Key consideration: Ensure both products have sufficient complexity to justify dedicated pods

Pattern 2: Domain Split

When a successful AI capability needs to expand to new domains:

Domain Split Example

Before: Pod owns recommendation engine for retail products

After:

  • Pod A: Retail Recommendations (established domain)
  • Pod B: Financial Products Recommendations (new domain, different regulations)

Key consideration: New domain often requires different expertise and governance approach

Pattern 3: Platform Extraction

When shared capabilities should become a platform serving multiple pods:

Platform Extraction Example

Before: Pod builds and operates product AND maintains MLOps infrastructure

After:

  • Pod A: Product pod (uses platform services)
  • Pod B: MLOps Platform team (serves multiple pods)

Key consideration: Platform team needs different operating model (see Section 6.3)

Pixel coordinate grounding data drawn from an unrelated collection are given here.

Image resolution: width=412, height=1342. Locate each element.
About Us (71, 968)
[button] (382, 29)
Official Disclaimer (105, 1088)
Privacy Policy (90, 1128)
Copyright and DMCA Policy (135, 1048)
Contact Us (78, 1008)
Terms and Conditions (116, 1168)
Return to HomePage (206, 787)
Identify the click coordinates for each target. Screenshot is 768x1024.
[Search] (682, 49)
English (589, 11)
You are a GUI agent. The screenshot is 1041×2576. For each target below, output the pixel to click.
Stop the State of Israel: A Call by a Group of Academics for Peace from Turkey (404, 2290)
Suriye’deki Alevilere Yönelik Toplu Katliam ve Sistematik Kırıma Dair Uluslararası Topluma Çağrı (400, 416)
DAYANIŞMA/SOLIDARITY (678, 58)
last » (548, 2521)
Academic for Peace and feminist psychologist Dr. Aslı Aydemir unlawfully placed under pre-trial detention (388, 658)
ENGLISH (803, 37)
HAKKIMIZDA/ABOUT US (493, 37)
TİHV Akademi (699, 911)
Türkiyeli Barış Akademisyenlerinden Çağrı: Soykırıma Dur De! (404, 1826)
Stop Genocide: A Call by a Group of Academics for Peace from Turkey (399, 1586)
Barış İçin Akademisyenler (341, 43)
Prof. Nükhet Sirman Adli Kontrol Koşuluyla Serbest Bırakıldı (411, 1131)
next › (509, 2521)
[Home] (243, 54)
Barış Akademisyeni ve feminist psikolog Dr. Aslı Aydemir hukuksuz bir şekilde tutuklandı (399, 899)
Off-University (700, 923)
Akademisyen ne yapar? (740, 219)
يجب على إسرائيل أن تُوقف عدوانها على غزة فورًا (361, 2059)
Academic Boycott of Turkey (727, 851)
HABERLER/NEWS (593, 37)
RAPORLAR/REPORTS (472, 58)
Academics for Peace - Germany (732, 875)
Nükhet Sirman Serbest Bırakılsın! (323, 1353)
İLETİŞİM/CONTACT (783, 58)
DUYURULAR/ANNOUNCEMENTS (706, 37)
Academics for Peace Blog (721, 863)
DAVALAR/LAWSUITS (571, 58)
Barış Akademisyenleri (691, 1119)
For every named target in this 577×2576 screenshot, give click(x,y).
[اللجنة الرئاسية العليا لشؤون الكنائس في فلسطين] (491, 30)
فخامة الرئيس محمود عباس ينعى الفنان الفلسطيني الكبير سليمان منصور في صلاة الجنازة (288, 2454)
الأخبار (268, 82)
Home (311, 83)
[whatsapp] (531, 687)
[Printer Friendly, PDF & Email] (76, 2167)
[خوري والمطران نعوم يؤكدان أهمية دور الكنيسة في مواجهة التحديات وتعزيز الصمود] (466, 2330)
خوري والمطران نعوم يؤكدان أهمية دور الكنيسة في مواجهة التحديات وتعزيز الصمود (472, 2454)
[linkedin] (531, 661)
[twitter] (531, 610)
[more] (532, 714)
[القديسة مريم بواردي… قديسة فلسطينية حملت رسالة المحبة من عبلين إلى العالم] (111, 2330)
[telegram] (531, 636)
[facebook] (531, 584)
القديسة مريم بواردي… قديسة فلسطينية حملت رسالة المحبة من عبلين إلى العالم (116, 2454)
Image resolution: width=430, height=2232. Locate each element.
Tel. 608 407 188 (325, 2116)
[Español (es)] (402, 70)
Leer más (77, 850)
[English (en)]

Pattern 4: Geographic/Market Split

When expansion requires region-specific versions:

Geographic Split Example

Before: Pod owns AI product for US market

After:

  • Pod A: US/Americas (original regulatory context)
  • Pod B: EU/APAC (GDPR, AI Act compliance, localization)

Key consideration: Significant regulatory differences often justify dedicated pods

Anti-Pattern: Escape Division

Warning

Division should never be used to escape problems:

  • Don't divide because of personality conflicts (fix the conflict first)
  • Don't divide a struggling pod (fix the problems first)
  • Don't divide to give someone a promotion (find real product boundaries)
  • Don't divide prematurely (ensure real need exists)

The Mitosis Mindset

Successful organizations build mitosis into their AI culture from the beginning. STOs are always developing future STOs. Team members expect that success leads to division. The goal isn't to build one amazing team—it's to build an organism that grows by multiplying its successes while preserving what makes it effective.